══ Text block ══
If \(\sin \theta=\frac{-12}{13}, \cos \phi=\frac{-4}{5}\) and \(\theta, \phi\) lie in the third quadrant, then \(\tan(\theta-\phi)=\)

(D)
\(\sin \theta=\frac{-12}{13} \Rightarrow \cos \theta=\sqrt{1-\left(\frac{-12}{13}\right)^{2}}=\sqrt{\frac{25}{169}}=\pm \frac{5}{13}\)
\(\because \theta\) is in third quadrant \(\Rightarrow \cos \theta \quad=-\frac{5}{13} \Rightarrow \frac{\sin \theta}{\cos \theta}=\tan \theta=\frac{12}{5}\)
\(\cos \phi=-\frac{4}{5} \Rightarrow \sin \phi=\sqrt{1-\left(\frac{-4}{5}\right)^{2}}=\sqrt{\frac{9}{25}}=\pm \frac{3}{5}\)
═══
Please extend the trigonometry solution above, picking up right after its last line.
══ Excerpted data ══
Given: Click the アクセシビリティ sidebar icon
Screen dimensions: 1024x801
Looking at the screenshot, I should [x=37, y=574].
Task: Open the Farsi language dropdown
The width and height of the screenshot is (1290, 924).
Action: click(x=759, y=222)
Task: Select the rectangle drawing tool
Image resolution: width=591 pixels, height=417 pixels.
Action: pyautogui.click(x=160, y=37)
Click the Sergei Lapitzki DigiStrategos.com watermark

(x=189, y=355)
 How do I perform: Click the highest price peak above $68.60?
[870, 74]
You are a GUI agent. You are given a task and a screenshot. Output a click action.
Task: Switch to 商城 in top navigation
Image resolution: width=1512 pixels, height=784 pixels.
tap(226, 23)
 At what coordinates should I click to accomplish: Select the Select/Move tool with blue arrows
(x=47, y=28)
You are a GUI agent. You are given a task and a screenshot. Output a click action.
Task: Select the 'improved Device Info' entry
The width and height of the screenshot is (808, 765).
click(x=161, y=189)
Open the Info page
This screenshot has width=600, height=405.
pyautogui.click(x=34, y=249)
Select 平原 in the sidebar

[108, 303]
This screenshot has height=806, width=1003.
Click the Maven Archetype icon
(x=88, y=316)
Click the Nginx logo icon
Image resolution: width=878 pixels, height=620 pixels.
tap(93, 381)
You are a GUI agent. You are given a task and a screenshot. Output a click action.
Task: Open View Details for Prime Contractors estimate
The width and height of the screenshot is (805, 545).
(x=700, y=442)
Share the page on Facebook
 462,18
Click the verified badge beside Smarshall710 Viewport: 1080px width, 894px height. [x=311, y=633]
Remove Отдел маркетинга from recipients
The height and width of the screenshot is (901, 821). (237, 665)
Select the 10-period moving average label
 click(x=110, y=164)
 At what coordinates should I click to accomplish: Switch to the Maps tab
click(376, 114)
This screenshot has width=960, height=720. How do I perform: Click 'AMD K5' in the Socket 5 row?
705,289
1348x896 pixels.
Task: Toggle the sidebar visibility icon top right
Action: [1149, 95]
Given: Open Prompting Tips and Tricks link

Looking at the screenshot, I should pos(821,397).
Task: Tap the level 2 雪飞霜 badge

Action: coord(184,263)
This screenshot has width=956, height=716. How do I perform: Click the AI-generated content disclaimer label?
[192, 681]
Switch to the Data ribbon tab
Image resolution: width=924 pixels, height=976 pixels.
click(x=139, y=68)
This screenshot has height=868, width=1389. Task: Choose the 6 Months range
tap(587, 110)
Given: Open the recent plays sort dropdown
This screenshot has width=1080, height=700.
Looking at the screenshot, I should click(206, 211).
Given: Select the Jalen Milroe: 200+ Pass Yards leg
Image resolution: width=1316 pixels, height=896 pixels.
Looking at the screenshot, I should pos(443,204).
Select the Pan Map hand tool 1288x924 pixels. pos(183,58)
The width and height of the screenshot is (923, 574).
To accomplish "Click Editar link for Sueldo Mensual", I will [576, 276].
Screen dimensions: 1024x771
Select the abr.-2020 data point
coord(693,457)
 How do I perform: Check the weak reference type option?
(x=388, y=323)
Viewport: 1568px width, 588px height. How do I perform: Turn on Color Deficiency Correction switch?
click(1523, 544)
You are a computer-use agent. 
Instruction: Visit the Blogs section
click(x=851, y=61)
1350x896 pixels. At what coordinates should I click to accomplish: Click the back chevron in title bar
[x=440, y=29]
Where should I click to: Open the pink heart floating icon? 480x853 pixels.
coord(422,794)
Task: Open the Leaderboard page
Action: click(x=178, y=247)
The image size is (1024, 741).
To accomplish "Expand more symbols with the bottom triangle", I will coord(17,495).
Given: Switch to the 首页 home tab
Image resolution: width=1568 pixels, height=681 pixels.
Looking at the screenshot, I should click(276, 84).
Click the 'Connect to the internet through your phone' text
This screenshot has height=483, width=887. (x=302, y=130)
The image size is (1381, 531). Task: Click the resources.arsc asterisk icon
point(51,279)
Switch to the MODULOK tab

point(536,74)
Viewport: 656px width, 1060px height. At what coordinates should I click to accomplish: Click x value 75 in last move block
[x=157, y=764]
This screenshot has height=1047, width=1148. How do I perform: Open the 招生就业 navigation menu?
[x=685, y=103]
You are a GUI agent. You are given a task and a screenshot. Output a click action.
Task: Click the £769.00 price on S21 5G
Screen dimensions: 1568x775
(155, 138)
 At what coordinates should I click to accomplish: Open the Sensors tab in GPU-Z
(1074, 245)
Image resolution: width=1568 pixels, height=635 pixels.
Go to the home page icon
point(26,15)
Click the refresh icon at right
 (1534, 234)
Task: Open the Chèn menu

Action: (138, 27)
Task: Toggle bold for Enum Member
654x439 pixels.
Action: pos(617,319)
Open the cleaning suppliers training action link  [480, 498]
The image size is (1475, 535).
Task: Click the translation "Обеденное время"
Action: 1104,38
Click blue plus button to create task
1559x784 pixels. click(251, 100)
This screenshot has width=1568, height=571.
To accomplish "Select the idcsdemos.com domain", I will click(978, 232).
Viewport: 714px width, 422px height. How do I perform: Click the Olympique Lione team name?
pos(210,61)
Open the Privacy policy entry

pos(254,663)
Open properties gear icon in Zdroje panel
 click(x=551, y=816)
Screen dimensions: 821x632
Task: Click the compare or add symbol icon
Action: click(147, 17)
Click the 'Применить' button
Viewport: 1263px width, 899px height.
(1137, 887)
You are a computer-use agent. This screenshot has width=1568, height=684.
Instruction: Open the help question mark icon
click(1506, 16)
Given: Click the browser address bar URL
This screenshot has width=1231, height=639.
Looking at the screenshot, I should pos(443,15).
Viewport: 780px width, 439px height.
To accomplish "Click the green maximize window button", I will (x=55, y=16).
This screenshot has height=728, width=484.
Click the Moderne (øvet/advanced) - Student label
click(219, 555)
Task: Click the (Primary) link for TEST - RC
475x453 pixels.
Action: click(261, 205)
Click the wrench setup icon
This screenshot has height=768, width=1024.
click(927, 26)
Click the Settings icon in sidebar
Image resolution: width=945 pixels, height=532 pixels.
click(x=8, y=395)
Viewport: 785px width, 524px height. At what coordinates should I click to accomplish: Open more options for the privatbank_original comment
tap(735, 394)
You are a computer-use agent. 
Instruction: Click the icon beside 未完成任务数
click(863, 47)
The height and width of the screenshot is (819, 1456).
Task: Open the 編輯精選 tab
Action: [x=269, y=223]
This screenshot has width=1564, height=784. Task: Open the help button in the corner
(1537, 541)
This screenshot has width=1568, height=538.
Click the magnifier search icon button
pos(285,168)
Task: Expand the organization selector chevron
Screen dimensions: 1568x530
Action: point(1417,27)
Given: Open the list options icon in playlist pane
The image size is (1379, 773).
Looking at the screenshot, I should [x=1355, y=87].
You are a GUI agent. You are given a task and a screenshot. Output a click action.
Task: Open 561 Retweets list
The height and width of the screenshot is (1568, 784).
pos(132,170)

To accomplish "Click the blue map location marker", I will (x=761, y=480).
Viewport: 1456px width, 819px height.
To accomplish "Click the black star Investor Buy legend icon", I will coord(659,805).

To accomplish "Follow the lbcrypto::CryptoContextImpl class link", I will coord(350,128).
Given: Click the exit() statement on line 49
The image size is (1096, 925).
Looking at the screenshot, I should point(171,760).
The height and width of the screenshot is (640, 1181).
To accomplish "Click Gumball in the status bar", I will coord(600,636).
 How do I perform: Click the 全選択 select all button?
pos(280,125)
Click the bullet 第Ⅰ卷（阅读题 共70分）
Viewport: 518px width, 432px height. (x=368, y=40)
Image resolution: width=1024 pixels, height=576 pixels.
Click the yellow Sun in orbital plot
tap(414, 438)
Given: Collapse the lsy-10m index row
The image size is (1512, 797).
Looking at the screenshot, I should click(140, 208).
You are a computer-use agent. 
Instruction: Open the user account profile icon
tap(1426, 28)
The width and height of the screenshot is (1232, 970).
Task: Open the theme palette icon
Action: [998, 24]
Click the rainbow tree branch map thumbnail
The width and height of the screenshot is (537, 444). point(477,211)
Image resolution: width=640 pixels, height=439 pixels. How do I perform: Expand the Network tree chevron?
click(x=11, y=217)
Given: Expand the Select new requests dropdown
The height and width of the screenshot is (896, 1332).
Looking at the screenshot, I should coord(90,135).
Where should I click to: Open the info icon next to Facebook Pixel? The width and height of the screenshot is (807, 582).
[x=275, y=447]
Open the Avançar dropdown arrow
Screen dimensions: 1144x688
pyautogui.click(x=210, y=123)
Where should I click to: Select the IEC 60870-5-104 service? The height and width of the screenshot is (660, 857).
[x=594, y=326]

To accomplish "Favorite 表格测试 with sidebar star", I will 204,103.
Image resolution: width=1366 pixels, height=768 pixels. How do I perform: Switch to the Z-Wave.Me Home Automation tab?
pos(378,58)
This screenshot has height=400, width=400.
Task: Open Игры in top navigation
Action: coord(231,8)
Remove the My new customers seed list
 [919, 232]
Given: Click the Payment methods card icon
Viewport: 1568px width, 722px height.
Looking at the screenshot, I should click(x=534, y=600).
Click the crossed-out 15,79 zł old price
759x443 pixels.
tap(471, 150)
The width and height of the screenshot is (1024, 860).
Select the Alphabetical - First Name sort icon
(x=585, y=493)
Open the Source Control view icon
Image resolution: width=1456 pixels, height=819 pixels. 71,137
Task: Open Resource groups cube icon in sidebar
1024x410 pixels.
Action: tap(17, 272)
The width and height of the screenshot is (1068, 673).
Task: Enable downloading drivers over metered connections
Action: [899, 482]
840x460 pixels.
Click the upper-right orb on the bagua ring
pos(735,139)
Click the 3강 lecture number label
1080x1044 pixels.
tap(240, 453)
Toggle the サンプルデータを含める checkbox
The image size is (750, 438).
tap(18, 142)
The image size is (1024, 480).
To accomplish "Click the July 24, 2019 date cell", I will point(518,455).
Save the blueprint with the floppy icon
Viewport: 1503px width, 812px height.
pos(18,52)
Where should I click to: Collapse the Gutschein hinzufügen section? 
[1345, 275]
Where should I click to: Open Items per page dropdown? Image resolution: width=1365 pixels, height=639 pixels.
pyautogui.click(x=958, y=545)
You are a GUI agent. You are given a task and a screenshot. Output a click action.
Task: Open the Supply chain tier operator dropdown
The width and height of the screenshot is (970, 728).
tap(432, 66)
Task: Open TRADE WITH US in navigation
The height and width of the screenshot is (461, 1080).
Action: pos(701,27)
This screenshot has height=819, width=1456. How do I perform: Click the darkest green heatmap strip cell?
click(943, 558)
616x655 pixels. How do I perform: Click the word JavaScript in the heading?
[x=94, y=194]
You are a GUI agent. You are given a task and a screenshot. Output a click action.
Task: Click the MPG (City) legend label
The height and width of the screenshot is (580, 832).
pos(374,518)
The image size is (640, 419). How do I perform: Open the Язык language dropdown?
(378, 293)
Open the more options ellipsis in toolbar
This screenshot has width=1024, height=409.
═══
_Answer for this exercise_
\(\phi\) is in third quadrant \(\Rightarrow \sin \phi=\frac{-3}{5} \Rightarrow \frac{\sin \phi}{\cos \phi}=\tan \phi=\frac{3}{4}\) \(\tan (\theta-\phi)=\frac{\tan \theta-\tan \phi}{1+\tan \phi \cdot \tan \phi}\)
\(=\frac{\frac{12}{5}-\frac{3}{4}}{1+\left(\frac{12}{5} \times \frac{3}{4}\right)}=\frac{\frac{33}{20}}{\frac{56}{20}}=\frac{33}{56}\)